La mayoría de los terremotos se producen cerca de la superficie de la Tierra, a una profundidad de hasta 70 kilómetros aproximadamente. Se producen cuando la tensión se acumula en una fractura entre dos bloques de roca, lo que se conoce como falla, y que hace que se deslicen repentinamente.

Sin embargo, a mayor profundidad, las intensas presiones crean demasiada fricción para permitir que se produzca este tipo de deslizamiento y las altas temperaturas aumentan la capacidad de las rocas de deformarse para adaptarse a las tensiones cambiantes, de modo que los terremotos son menos probables conforme aumenta la profundidad. Contra todo pronóstico, se han venido detectando terremotos que se originan a más de 300 kilómetros bajo la superficie, desde la década de 1920, época en que la tecnología ya era lo bastante buena para permitir esas detecciones. En teoría, estos terremotos son imposibles.

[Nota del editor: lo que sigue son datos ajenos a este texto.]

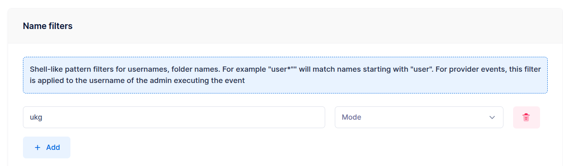Click the Name filters section heading
Viewport: 563px width, 166px height.
coord(47,26)
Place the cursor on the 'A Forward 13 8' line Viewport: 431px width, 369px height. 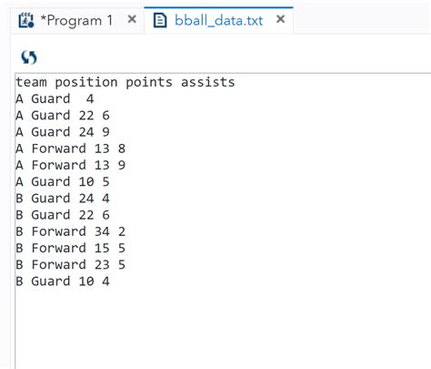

Un equipo internacional integrado, entre otros, por Steven Shirey, Lara Wagner, Peter van Keken y Michael Walter, todos del Instituto Carnegie de Ciencia en Estados Unidos, ha obtenido evidencias de que los fluidos desempeñan un papel clave en permitir la existencia de esos terremotos de foco profundo que se producen a entre 300 y 700 kilómetros por debajo de la superficie. Esto podría resolver el enigma centenario de los terremotos profundos.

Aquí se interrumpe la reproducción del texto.